Harry and Susan looked at each other. Then Susan spoke first.
“So many trees and plants have parts that are poisonous or times of year when they are dangerous. See your impressive English yews?”
“Yes.”
“There’s poison in the berries.”
“Why didn’t anyone tell me?” Mags complained.
“Who is going to go to the trouble to climb up, get berries, and eat them? The berries are short-lived.”
“I see. So they aren’t dangerous?”
“Not unless someone makes a point of harvesting berries.” Susan then pointed to the rhododendrons. “Now, those can get you. They produce a honey-like substance and it’s poisonous. You don’t want horses to eat rhododendrons. As for us, we’d have to eat a large amount to kill us, but a small amount can make you sick.”
“Such a beautiful shrub.” Mags’s brows wrinkled. “But okay?”
“Sure. So are azaleas, which have a little goo, enough to make you queasy.” Harry shrugged. “Given all the pesticides people spray on their plants, that’s more dangerous than some of the plants. You breathe in the pesticides.”

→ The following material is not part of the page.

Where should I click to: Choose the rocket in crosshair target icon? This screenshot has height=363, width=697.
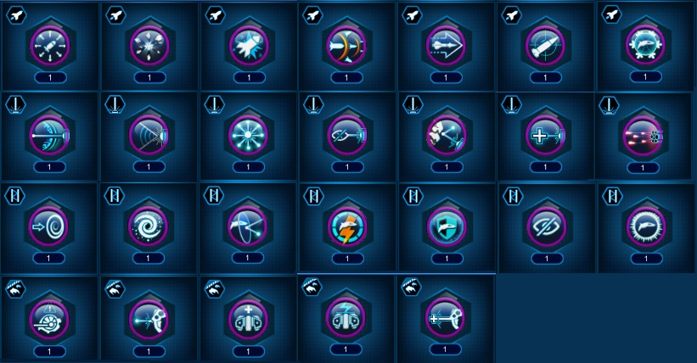545,45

“True enough,” Mags agreed.
“Foxglove, seeds, stems, flowers. Those happy flowers contain poisons.” Harry walked into the garden. “But then again, you’d have to go to a lot of work to collect the flowers, press them, find a way to make them edible.” She walked out and over to the yews. “Now, this stuff, jimsonweed. First, if you ingest a small dose, hallucinations. More, boom, you’re dead.”
“Should I pull it out?” Mags asked.
Harry smiled. “It’s all over Virginia. Unless you are planning to serve it to someone at Bottoms Up, no.”
“That’s just it, Harry. Someone did serve it to Jeannie.” Mags’s voice rose.
“No one knows how she got jimsonweed. All they know is, given the time frame of her death, the severity of the symptoms, she had to have eaten it at AHIP.” Susan stated the known facts.
“Someone knew what they were doing.” Mags crossed her arms over her chest.
“Yes, but maybe they did it to the wrong person.” Harry truly believed Jeannie could not have been the intended victim. “Look at the still way up behind my house, up in Susan’s walnut acres. Bones. A natural death? A murder? Then another still. Now we know the profits involved with selling black-market booze are enormous. Someone stole your beer.”
“I hope I get my hands on them,” Mags vowed.
“Not that Jeannie was involved in any such thing, but here’s another thought. What if timber is being harvested illegally on government lands and sold? Susan fusses at me, but I think we’re in the middle of either some kind of rivalry or a threat to illegal profit.”
“Mags, don’t get her going.” Susan then looked at the large plants under the English yew. “You’re safe.”